• [Records to use]:
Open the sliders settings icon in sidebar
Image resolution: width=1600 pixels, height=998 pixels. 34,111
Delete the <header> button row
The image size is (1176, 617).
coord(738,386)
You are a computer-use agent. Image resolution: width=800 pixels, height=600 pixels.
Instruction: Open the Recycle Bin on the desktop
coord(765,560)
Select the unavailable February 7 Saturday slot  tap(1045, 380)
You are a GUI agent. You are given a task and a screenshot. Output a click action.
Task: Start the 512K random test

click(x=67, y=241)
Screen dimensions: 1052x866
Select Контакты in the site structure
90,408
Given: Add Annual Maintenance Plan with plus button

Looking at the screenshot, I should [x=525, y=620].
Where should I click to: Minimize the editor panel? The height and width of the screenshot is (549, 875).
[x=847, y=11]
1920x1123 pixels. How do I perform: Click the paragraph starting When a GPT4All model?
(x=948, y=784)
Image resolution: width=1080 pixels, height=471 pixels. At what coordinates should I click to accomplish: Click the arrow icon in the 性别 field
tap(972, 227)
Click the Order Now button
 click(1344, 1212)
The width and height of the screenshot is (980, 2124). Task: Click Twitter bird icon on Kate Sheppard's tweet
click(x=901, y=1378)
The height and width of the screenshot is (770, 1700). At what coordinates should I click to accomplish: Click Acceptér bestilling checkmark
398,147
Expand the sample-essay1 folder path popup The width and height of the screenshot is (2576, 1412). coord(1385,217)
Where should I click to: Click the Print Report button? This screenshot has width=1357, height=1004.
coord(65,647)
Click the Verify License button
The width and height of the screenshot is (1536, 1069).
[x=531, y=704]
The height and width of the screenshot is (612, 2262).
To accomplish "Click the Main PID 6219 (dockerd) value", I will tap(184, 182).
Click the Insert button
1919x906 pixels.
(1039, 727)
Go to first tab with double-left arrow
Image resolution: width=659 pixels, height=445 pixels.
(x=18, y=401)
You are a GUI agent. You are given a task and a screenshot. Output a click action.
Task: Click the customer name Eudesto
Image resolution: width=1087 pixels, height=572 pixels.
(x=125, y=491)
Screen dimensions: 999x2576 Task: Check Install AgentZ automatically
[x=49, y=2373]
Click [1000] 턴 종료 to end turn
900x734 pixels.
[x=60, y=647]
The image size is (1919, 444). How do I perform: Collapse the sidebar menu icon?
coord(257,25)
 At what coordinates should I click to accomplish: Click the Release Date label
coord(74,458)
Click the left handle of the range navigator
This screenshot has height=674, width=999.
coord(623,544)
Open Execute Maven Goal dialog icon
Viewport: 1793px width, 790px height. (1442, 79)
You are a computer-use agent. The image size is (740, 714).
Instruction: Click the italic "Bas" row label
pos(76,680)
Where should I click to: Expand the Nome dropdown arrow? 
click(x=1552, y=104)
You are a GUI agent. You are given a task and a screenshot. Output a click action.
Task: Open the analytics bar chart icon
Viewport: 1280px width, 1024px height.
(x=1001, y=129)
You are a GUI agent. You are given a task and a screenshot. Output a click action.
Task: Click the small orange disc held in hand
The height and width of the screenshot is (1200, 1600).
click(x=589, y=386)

• [Task prompt]: Copy exactly the line that contains "Click the Insert button" and all lines after it in the listing above, through the final line, and nothing else.

• [Exercise response]:
Click the Insert button
1919x906 pixels.
(1039, 727)
Go to first tab with double-left arrow
Image resolution: width=659 pixels, height=445 pixels.
(x=18, y=401)
You are a GUI agent. You are given a task and a screenshot. Output a click action.
Task: Click the customer name Eudesto
Image resolution: width=1087 pixels, height=572 pixels.
(x=125, y=491)
Screen dimensions: 999x2576 Task: Check Install AgentZ automatically
[x=49, y=2373]
Click [1000] 턴 종료 to end turn
900x734 pixels.
[x=60, y=647]
The image size is (1919, 444). How do I perform: Collapse the sidebar menu icon?
coord(257,25)
 At what coordinates should I click to accomplish: Click the Release Date label
coord(74,458)
Click the left handle of the range navigator
This screenshot has height=674, width=999.
coord(623,544)
Open Execute Maven Goal dialog icon
Viewport: 1793px width, 790px height. (1442, 79)
You are a computer-use agent. The image size is (740, 714).
Instruction: Click the italic "Bas" row label
pos(76,680)
Where should I click to: Expand the Nome dropdown arrow? 
click(x=1552, y=104)
You are a GUI agent. You are given a task and a screenshot. Output a click action.
Task: Open the analytics bar chart icon
Viewport: 1280px width, 1024px height.
(x=1001, y=129)
You are a GUI agent. You are given a task and a screenshot. Output a click action.
Task: Click the small orange disc held in hand
The height and width of the screenshot is (1200, 1600).
click(x=589, y=386)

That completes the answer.